A Mayotte si teme un disastro sanitario
Le persone rimaste tra le macerie a causa del ciclone stanno bevendo acqua contaminata, e il rischio di un'epidemia di colera è molto alto
Le operazioni di soccorso che si stanno svolgendo a Mayotte, il territorio d’oltremare francese che la scorsa settimana è stato colpito da un violento ciclone tropicale, procedono lentamente e con enormi difficoltà: in molte parti dell’arcipelago manca l’elettricità, i servizi di telecomunicazione sono interrotti e le organizzazioni umanitarie temono che la carenza di acqua potabile possa provocare un’epidemia di colera e di altre malattie. I pontili del porto di Mamoudzou, la capitale dell’arcipelago, sono stati distrutti, e le barche affondate. Il ciclone ha danneggiato anche la torre di controllo dell’aeroporto Marcel-Henry.
Giovedì il presidente francese Emmanuel Macron è arrivato a Mayotte con un aereo presidenziale, insieme a una ventina di persone tra medici, infermieri e personale della sicurezza civile che distribuiranno cibo e medicinali alle persone sfollate. Poche ore prima il governo francese aveva attivato per la prima volta dalla sua istituzione lo «stato di calamità naturale eccezionale», un regime speciale che comporta misure d’urgenza per garantire interventi più rapidi.
A Mayotte le persone vivono soprattutto in baracche, e molte infrastrutture erano fragili e precarie già prima dell’arrivo del ciclone.
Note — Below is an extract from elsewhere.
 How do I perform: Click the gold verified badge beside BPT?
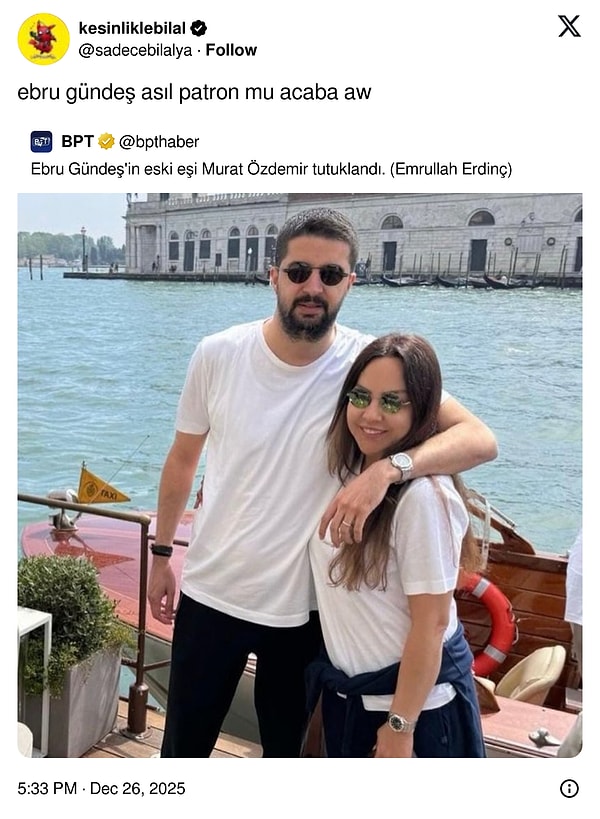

Oltre a non avere a disposizione cibo e medicinali, gli abitanti rimasti tra le rovine devono arrangiarsi con ciò che trovano, aumentando il rischio di bere acqua contaminata e di sviluppare infezioni batteriche difficili da curare. Claudia Lodesani di Medici senza frontiere ha detto a Reuters che garantire l’accesso all’acqua potabile è fondamentale per scongiurare l’epidemia di colera e di altre malattie, e ha sottolineato che nelle condizioni attuali il rischio di un’epidemia è «molto alto».
Naouelle Bouabbas, una dentista che lavora nell’unico ospedale attualmente in funzione a Mayotte, ha raccontato che «la gente è assetata, e sta già bevendo acqua sporca», mentre Ambdilwahedou Soumaila, il sindaco della capitale Mamoudzou, ha detto che molti corpi stanno iniziando a decomporsi, e che questa circostanza potrebbe creare un ulteriore problema sanitario.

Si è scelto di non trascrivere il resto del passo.